# New Tica rods



## Islander80 (Mar 27, 2010)

I saw some new Tica surf rods the other day, UKGA (TC1). They are a step down in price from the TC2 rods and have a shrink wrap handle and a blank that feels like an Airwave blank. Has any one used these rods.....what did you think?


----------



## dudeondacouch (Apr 6, 2010)

I have a 10' UKGA Tica "Surge" 3-8oz, and have held the 8' and 9'.

I like the way the rod feels, it's much stiffer than the Airwave IMO. It is my go-to rod for throwing big bait with 6oz of lead or less. Plenty of backbone and has landed several sharks in the 6' range and a 76" wingspan ray.

The reel seat is kind of odd, in that it has no plastic to guard the reel feet. The reel gets scuffed from the straight metal seat. The guides are also not underwrapped, if that matters to you. The x-flock handle also has no padding under the wrap, which makes it a little less comfortable to fight with.

Let me know if you have any other questions or want some close-up pics or anything.


----------



## Islander80 (Mar 27, 2010)

dudeondacouch said:


> I have a 10' UKGA Tica "Surge" 3-8oz, and have held the 8' and 9'.
> 
> I like the way the rod feels, it's much stiffer than the Airwave IMO. It is my go-to rod for throwing big bait with 6oz of lead or less. Plenty of backbone and has landed several sharks in the 6' range and a 76" wingspan ray.
> 
> ...


Thanks a ton. Do you like it better than an airwave?


----------



## dudeondacouch (Apr 6, 2010)

I do. I think the Airwaves are too soft or "noodly".

But that's personal preference really. Some people like softer rods, but I prefer stiffer rods. 

I recently got a 8' Okuma EVX because I couldn't find a second SeaStriker KBR 8' (which I love), and even though I haven't fished it yet, I think it's a great rod for the money. IM8, so basically solid graphite, which makes it light and stiff. Fuji seat, PacBay guides, padded x-flock handle and foregrip. Overall nicer fit & finish than the Surge, and in the same price range. I'm not sure what all sizes/ratings they come in though; what are you looking to buy?
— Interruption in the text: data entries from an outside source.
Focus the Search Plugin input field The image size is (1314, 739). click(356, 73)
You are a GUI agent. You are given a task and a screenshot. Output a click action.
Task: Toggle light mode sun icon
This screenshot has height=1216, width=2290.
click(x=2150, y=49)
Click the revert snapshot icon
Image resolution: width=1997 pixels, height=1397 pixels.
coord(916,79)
I have all three (10' Tica, 12' Airwave, 8' Okuma) at home and can provide quality pics of any or all later this afternoon if you want.


----------



## Islander80 (Mar 27, 2010)

dudeondacouch said:


> I have all three (10' Tica, 12' Airwave, 8' Okuma) at home and can provide quality pics of any or all later this afternoon if you want.


I am looking for an 8' to match with a 4000 battle. I want it to be a light metal/bait rod.


----------



## dudeondacouch (Apr 6, 2010)

I got the Okuma EVx 8' for $71 shipped from amazon.


----------



## barclayrl (Oct 2, 2009)

I have the 8Ft Surge (Less than 2OZ) spinner and have it on a Diawa 4000 Series reel and it is very fun to fish with. Its not a high end rod but its also no ugly stick.. LOL


----------



## dudeondacouch (Apr 6, 2010)

I considered getting one of those, but i like to be able to really sling a 2oz and small baits for big pomps, and was afraid it would be at the upper end of the rod's ability.


----------